The nature of measurements, and their place within quantum theory, has engaged physicists and philosophers for generations [Bra92; Sch03]. Much of that interest centered on variables such as position and momentum of free particles, whose values form a continuum. The present monograph deals with discrete quantum states; the measurements are those required to specify as completely as possible a particular discrete quantum state Ψ or, more generally, a density matrix ρ defined within a finite-dimensional Hilbert space.

General remarks

General system. At the outset we assume that the possible quantum states are a small number – the N essential states used in formulating the time-dependent Schrödinger equation or specifying the dimensions of the density matrix.
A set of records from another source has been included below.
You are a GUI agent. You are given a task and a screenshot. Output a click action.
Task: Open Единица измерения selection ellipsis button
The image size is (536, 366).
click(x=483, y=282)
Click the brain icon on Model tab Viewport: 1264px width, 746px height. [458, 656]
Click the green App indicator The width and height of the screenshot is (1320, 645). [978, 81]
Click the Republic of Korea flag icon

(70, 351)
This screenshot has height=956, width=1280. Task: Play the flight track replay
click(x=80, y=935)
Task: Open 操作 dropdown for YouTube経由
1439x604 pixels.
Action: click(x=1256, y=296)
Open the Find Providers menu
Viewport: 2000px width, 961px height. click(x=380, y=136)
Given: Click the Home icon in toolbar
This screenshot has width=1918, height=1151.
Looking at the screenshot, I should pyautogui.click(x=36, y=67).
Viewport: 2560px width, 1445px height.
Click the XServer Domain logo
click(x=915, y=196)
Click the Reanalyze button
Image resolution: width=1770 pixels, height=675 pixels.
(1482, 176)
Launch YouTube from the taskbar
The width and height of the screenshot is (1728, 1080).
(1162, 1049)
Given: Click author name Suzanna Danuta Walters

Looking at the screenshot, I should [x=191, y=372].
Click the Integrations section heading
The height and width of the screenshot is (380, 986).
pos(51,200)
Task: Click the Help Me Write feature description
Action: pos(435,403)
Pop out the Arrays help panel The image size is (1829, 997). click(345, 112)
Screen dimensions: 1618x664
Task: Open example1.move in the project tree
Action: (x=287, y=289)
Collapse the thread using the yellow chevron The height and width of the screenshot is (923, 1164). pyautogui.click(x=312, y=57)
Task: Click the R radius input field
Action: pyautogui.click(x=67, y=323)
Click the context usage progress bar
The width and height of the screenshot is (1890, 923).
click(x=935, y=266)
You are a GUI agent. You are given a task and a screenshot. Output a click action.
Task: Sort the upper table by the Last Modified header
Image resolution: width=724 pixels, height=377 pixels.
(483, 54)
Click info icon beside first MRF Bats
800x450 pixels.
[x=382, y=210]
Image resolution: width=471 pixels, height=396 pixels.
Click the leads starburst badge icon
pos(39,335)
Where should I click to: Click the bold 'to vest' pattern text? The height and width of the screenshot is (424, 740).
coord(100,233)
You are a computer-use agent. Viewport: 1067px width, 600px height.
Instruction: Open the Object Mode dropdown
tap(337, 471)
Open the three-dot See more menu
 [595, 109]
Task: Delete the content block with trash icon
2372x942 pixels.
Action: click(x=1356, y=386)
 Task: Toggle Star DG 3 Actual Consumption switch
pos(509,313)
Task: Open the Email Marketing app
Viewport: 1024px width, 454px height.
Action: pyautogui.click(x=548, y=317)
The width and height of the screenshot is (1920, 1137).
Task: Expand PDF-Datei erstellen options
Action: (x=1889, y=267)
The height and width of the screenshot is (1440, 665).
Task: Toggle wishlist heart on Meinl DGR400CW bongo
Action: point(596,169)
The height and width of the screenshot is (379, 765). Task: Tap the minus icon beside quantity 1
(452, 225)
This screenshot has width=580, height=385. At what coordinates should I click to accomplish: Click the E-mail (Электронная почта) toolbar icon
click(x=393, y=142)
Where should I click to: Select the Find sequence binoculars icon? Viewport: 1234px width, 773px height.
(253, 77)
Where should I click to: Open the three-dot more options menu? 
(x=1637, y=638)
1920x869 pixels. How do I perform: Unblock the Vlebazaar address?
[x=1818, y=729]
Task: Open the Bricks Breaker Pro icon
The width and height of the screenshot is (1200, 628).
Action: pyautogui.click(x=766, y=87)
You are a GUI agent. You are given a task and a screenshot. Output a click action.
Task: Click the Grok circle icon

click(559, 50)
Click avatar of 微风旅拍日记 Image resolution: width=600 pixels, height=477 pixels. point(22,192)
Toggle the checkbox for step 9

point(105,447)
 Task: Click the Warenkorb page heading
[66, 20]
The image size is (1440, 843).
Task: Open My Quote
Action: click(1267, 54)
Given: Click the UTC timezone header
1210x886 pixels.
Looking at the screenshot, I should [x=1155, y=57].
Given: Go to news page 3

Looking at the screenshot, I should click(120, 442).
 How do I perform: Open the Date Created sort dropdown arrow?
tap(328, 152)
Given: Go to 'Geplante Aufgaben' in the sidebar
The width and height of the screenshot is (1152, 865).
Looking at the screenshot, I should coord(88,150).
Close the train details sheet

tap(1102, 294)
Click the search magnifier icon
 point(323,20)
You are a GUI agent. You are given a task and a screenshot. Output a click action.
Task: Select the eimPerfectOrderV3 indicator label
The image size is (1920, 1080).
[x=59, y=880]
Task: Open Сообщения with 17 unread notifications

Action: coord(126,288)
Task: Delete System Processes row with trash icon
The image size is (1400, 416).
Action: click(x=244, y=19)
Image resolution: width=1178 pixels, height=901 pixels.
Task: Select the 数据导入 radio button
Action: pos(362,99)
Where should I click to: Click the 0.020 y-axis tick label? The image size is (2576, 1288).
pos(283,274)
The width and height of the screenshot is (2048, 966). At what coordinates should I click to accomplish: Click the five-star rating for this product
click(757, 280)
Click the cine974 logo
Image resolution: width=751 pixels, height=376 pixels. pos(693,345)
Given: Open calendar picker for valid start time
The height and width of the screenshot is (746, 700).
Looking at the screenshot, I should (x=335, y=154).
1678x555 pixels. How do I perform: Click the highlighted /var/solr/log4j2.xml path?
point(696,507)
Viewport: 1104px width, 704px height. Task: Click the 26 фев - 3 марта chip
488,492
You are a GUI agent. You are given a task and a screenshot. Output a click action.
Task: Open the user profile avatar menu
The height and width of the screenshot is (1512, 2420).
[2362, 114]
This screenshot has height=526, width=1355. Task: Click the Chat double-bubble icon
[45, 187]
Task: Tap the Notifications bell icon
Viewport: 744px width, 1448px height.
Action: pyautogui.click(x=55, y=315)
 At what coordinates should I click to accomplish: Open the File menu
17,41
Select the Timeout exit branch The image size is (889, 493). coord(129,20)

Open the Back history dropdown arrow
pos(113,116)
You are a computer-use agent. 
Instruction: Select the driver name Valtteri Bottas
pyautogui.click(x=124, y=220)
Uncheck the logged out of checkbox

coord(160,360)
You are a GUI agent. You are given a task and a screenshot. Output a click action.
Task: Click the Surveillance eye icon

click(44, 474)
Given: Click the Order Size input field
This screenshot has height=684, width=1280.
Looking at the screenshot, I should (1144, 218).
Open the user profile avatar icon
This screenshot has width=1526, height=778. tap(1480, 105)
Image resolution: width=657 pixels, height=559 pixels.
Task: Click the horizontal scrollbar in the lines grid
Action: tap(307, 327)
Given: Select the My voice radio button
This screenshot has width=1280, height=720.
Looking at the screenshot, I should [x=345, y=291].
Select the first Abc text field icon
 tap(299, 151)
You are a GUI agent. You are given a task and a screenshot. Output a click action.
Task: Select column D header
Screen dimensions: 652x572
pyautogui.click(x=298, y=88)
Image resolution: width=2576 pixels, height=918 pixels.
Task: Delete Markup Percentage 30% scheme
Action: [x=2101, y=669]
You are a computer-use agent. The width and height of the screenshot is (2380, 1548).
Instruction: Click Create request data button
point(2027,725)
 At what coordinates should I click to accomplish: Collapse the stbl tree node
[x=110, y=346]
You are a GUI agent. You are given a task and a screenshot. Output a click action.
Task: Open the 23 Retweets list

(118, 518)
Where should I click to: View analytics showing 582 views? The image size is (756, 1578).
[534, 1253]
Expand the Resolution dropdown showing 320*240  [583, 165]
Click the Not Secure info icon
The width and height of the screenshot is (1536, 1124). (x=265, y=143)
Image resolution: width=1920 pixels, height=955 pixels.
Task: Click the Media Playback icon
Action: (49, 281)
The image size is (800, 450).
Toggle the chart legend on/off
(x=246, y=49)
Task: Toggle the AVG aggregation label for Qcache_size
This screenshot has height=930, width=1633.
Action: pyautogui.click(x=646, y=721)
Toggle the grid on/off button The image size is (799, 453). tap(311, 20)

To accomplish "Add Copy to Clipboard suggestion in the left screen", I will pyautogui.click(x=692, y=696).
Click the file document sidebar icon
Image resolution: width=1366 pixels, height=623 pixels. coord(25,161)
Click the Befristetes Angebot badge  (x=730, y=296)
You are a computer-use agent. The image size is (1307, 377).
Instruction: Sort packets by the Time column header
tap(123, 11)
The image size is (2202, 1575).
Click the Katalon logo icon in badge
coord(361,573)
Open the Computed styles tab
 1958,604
To completely characterize a density matrix for such a system we require the N2 elements. Of these the N diagonal elements are real valued, while the off-diagonal elements of the upper right side are complex conjugates of those on the lower left. Thus with allowance for the requirement of unit trace a total of N2 – 1 real numbers suffice to completely specify the density matrix. These values must be consistent with the constraints discussed in Sec. 16.6.3.

Pure state. If it is known that the system is in a pure state, we require the magnitude and phase of N probability amplitudes. These are constrained by normalization, and so only 2N –1 real numbers are needed. Out of these 2N – 1 parameters the overall phase of the statevector is usually not of interest (but see Chap. 20).